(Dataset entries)
********

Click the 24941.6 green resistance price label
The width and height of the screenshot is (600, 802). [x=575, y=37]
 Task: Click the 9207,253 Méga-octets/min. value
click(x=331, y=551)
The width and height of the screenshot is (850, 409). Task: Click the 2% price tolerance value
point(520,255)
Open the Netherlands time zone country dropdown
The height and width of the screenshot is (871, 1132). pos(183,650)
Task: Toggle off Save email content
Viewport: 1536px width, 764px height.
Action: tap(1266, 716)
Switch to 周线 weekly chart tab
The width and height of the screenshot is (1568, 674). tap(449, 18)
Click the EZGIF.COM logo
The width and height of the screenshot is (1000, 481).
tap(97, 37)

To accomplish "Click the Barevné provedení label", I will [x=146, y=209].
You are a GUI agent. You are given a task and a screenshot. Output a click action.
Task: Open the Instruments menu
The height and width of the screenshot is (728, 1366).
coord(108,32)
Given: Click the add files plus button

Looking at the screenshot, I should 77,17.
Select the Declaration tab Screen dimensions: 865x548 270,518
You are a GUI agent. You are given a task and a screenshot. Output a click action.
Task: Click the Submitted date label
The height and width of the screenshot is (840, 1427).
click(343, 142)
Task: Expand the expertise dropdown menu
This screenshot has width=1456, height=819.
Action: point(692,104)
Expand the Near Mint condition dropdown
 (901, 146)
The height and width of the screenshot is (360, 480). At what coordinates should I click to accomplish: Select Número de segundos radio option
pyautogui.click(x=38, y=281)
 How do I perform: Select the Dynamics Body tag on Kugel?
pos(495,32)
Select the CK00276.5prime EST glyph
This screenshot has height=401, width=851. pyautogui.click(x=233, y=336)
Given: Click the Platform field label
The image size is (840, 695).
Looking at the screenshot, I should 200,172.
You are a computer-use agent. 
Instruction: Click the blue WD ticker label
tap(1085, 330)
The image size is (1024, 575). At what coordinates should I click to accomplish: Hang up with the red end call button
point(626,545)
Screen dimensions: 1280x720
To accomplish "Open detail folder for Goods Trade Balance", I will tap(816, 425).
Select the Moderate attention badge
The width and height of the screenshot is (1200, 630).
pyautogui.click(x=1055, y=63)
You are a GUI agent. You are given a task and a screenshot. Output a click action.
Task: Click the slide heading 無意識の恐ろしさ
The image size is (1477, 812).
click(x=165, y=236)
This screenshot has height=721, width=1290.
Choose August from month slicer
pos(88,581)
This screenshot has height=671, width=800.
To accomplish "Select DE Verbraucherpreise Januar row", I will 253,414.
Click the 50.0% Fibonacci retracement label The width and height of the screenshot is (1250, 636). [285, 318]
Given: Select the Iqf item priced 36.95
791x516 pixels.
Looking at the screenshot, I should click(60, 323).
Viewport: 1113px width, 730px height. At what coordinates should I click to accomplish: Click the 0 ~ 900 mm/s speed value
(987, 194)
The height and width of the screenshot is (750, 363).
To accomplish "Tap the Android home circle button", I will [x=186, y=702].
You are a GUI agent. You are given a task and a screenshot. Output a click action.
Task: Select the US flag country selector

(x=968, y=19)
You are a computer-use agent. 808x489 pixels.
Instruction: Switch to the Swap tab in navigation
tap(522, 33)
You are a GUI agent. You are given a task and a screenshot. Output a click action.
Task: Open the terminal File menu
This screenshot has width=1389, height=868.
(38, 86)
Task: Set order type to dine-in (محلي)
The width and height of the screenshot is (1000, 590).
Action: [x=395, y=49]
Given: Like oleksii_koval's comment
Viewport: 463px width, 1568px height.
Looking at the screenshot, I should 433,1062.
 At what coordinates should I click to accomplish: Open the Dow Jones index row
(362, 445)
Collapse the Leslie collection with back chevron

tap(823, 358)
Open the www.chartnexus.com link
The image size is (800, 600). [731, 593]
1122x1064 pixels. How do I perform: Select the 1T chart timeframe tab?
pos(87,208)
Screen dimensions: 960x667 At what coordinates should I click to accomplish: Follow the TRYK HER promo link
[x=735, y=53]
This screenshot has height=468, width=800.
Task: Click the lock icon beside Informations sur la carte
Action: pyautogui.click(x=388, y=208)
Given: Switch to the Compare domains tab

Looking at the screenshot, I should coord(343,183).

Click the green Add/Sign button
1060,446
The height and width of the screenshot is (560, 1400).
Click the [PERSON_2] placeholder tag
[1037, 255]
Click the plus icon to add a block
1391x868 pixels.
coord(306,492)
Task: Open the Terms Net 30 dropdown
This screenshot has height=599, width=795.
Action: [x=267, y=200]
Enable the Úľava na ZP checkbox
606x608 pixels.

********

About this task — Please transcribe every entry above exactly as it appears.

Your solution —
Click the 24941.6 green resistance price label
The width and height of the screenshot is (600, 802). [x=575, y=37]
 Task: Click the 9207,253 Méga-octets/min. value
click(x=331, y=551)
The width and height of the screenshot is (850, 409). Task: Click the 2% price tolerance value
point(520,255)
Open the Netherlands time zone country dropdown
The height and width of the screenshot is (871, 1132). pos(183,650)
Task: Toggle off Save email content
Viewport: 1536px width, 764px height.
Action: tap(1266, 716)
Switch to 周线 weekly chart tab
The width and height of the screenshot is (1568, 674). tap(449, 18)
Click the EZGIF.COM logo
The width and height of the screenshot is (1000, 481).
tap(97, 37)

To accomplish "Click the Barevné provedení label", I will [x=146, y=209].
You are a GUI agent. You are given a task and a screenshot. Output a click action.
Task: Open the Instruments menu
The height and width of the screenshot is (728, 1366).
coord(108,32)
Given: Click the add files plus button

Looking at the screenshot, I should 77,17.
Select the Declaration tab Screen dimensions: 865x548 270,518
You are a GUI agent. You are given a task and a screenshot. Output a click action.
Task: Click the Submitted date label
The height and width of the screenshot is (840, 1427).
click(343, 142)
Task: Expand the expertise dropdown menu
This screenshot has width=1456, height=819.
Action: point(692,104)
Expand the Near Mint condition dropdown
 (901, 146)
The height and width of the screenshot is (360, 480). At what coordinates should I click to accomplish: Select Número de segundos radio option
pyautogui.click(x=38, y=281)
 How do I perform: Select the Dynamics Body tag on Kugel?
pos(495,32)
Select the CK00276.5prime EST glyph
This screenshot has height=401, width=851. pyautogui.click(x=233, y=336)
Given: Click the Platform field label
The image size is (840, 695).
Looking at the screenshot, I should 200,172.
You are a computer-use agent. 
Instruction: Click the blue WD ticker label
tap(1085, 330)
The image size is (1024, 575). At what coordinates should I click to accomplish: Hang up with the red end call button
point(626,545)
Screen dimensions: 1280x720
To accomplish "Open detail folder for Goods Trade Balance", I will tap(816, 425).
Select the Moderate attention badge
The width and height of the screenshot is (1200, 630).
pyautogui.click(x=1055, y=63)
You are a GUI agent. You are given a task and a screenshot. Output a click action.
Task: Click the slide heading 無意識の恐ろしさ
The image size is (1477, 812).
click(x=165, y=236)
This screenshot has height=721, width=1290.
Choose August from month slicer
pos(88,581)
This screenshot has height=671, width=800.
To accomplish "Select DE Verbraucherpreise Januar row", I will 253,414.
Click the 50.0% Fibonacci retracement label The width and height of the screenshot is (1250, 636). [285, 318]
Given: Select the Iqf item priced 36.95
791x516 pixels.
Looking at the screenshot, I should click(60, 323).
Viewport: 1113px width, 730px height. At what coordinates should I click to accomplish: Click the 0 ~ 900 mm/s speed value
(987, 194)
The height and width of the screenshot is (750, 363).
To accomplish "Tap the Android home circle button", I will [x=186, y=702].
You are a GUI agent. You are given a task and a screenshot. Output a click action.
Task: Select the US flag country selector

(x=968, y=19)
You are a computer-use agent. 808x489 pixels.
Instruction: Switch to the Swap tab in navigation
tap(522, 33)
You are a GUI agent. You are given a task and a screenshot. Output a click action.
Task: Open the terminal File menu
This screenshot has width=1389, height=868.
(38, 86)
Task: Set order type to dine-in (محلي)
The width and height of the screenshot is (1000, 590).
Action: [x=395, y=49]
Given: Like oleksii_koval's comment
Viewport: 463px width, 1568px height.
Looking at the screenshot, I should 433,1062.
 At what coordinates should I click to accomplish: Open the Dow Jones index row
(362, 445)
Collapse the Leslie collection with back chevron

tap(823, 358)
Open the www.chartnexus.com link
The image size is (800, 600). [731, 593]
1122x1064 pixels. How do I perform: Select the 1T chart timeframe tab?
pos(87,208)
Screen dimensions: 960x667 At what coordinates should I click to accomplish: Follow the TRYK HER promo link
[x=735, y=53]
This screenshot has height=468, width=800.
Task: Click the lock icon beside Informations sur la carte
Action: pyautogui.click(x=388, y=208)
Given: Switch to the Compare domains tab

Looking at the screenshot, I should coord(343,183).

Click the green Add/Sign button
1060,446
The height and width of the screenshot is (560, 1400).
Click the [PERSON_2] placeholder tag
[1037, 255]
Click the plus icon to add a block
1391x868 pixels.
coord(306,492)
Task: Open the Terms Net 30 dropdown
This screenshot has height=599, width=795.
Action: [x=267, y=200]
Enable the Úľava na ZP checkbox
606x608 pixels.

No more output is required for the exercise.